Sein Investmentfonds verwaltet derzeit Aktiva im Wert von 26 Milliarden Dollar und sein Privatvermögen wird auf 1,6 Milliarden Dollar geschätzt.

XI. Pierre Lagrange

Pierre Lagrange: der reichste belgische Trader

Der Belgier Pierre Lagrange absolvierte sein Studium an der Solvay Brussels School of Economics and Management. Er arbeitete als Trader für JP Morgan und Goldman Sachs, bevor er mit Noam Gottesman den Investmentfonds GLG Partners gründete. Seitdem wohnt er in London. Die Scheidung von seiner Frau Catherine Anspach war mit 160 Millionen £ die teuerste Englands.

Der Fonds GLG Partners verwaltet derzeit 26,2 Milliarden Dollar, und das Vermögen von Pierre Lagrange (nach seiner Scheidung) wird auf 300 Millionen Pfund geschätzt.

XII. Christopher Cooper Hohn

Chris Hohn: der Philanthrop oder die Heuschrecke (auf dem deutschen Markt)
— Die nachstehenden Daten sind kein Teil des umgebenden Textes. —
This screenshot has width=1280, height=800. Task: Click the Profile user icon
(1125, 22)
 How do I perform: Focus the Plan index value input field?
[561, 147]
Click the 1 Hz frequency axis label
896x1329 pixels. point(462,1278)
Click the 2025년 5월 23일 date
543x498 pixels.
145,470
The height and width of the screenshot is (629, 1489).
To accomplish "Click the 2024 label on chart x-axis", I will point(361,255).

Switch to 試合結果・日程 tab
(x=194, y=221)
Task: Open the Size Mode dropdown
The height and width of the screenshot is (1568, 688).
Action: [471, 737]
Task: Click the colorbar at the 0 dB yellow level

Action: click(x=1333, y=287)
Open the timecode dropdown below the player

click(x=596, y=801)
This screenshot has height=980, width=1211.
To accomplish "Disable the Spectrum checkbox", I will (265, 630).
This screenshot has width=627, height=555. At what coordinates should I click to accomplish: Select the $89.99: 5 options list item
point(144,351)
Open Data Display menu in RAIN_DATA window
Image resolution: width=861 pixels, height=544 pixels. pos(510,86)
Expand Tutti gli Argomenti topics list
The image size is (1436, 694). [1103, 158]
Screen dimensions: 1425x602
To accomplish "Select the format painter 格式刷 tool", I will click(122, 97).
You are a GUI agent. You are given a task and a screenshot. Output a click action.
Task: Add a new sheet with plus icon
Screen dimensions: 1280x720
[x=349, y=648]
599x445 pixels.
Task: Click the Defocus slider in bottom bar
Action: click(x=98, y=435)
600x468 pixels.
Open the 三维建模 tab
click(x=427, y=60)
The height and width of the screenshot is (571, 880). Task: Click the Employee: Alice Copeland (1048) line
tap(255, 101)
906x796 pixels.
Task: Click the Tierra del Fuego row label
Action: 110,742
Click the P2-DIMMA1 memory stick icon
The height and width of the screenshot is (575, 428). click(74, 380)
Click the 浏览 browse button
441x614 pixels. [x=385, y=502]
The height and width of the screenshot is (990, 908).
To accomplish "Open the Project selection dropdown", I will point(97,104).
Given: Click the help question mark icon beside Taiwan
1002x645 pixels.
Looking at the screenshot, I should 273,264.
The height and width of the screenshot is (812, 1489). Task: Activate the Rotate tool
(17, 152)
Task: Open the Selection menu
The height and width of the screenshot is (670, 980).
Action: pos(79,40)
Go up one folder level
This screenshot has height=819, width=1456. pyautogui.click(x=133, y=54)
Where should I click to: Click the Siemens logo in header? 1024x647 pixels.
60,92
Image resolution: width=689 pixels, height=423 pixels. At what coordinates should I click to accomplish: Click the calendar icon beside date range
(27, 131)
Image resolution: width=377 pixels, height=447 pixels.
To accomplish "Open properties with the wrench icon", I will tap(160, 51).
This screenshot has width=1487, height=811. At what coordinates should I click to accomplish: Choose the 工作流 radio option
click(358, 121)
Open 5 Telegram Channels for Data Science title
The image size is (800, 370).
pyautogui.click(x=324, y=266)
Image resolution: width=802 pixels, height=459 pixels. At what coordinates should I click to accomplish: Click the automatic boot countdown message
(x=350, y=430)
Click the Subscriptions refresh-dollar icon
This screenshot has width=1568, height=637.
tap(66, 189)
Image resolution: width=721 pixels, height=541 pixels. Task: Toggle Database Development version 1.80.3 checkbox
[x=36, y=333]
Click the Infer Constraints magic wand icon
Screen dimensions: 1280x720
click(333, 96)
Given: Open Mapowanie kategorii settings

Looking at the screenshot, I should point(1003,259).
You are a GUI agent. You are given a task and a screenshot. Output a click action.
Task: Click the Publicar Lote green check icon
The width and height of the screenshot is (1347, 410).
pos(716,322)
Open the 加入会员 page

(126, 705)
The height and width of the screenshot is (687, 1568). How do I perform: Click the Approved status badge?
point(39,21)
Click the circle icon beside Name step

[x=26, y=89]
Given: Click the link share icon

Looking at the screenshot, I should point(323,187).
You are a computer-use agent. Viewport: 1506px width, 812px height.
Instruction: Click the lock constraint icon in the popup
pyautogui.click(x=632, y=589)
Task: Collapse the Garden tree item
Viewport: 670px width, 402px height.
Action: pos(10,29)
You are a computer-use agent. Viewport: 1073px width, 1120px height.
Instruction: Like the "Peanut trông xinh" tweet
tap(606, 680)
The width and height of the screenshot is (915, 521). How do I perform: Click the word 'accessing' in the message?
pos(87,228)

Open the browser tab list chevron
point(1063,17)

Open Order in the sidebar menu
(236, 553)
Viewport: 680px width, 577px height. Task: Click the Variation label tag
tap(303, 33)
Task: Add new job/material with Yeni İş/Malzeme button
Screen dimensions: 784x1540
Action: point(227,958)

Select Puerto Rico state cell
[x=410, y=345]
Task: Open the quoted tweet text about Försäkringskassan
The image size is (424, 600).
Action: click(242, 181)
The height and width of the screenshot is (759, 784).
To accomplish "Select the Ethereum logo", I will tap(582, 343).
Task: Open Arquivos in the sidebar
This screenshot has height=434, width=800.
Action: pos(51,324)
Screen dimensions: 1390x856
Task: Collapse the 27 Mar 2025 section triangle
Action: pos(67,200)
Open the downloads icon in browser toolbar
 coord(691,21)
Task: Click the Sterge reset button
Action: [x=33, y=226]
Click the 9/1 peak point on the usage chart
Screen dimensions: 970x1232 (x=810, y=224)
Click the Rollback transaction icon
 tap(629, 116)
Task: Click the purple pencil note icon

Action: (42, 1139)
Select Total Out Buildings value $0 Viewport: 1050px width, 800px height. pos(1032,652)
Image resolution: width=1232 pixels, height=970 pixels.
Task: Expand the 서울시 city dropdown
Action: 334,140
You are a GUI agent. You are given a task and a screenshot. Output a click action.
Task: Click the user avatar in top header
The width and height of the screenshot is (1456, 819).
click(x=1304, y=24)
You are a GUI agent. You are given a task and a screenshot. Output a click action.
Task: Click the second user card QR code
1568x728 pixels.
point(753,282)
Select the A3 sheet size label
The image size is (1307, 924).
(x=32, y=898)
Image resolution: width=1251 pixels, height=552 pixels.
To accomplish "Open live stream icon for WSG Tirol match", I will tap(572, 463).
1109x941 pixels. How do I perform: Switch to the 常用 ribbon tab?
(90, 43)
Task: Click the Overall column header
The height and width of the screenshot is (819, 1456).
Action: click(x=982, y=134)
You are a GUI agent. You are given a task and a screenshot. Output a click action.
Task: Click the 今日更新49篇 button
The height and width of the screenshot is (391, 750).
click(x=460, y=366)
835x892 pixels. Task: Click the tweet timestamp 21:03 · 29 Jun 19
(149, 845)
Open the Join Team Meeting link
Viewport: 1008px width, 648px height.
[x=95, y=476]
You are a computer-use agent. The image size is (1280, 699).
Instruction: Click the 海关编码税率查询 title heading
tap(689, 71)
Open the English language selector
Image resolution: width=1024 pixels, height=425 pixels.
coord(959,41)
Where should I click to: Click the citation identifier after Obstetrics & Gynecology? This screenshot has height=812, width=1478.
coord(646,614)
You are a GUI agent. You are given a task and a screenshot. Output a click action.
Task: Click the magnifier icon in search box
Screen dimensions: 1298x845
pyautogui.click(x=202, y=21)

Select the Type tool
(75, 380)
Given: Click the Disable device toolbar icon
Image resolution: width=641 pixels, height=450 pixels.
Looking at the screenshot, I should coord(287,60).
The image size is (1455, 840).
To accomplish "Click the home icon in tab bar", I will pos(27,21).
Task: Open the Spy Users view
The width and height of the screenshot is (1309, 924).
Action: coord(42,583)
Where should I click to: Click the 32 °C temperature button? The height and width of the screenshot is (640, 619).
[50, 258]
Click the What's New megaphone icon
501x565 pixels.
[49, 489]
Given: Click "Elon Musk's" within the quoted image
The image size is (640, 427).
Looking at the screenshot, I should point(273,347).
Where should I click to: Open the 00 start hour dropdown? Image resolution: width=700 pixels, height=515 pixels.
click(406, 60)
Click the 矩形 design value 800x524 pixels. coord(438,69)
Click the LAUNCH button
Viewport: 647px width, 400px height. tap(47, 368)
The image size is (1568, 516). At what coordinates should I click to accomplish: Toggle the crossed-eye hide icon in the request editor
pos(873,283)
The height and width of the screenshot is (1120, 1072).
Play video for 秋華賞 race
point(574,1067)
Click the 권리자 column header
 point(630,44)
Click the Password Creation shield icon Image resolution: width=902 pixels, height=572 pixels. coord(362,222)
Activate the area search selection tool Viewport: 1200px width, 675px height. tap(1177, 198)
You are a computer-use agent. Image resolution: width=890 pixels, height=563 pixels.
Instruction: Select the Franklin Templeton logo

Chris Hohn ist Fondsmanager und Philanthrop. Er stammt aus bescheidenen Verhältnissen, absolvierte ein Studium an der Harvard-Universität, das er als Baker Scholar abschloss, d. h. unter den 5 % der besten Studenten. Als einer von wenigen Tradern an der Wall Street führt Hohn mit seiner Frau Jamie Cooper ein bescheidenes Leben. Er übt offene Kritik an den Boni für Trader, die er für besonders beschämend hält. Der von ihm geleitete Fonds TCI (The Children's Investment Fund) überweist einen Teil seines Gewinns an karitative Einrichtungen, die sich für die Überwindung von Armut und Krankheiten in der Dritten Welt einsetzen. TCI zählt zudem zu den 30 größten Wohlfahrtsverbänden Englands und engagiert sich insbesondere für die Aids-Bekämpfung in der Dritten Welt.

Sein Investmentfonds verwaltet derzeit noch ca. 18 Milliarden Dollar; sein Privatvermögen ist aber relativ gering, da er den größten Teil wohltätigen Zwecken spendet.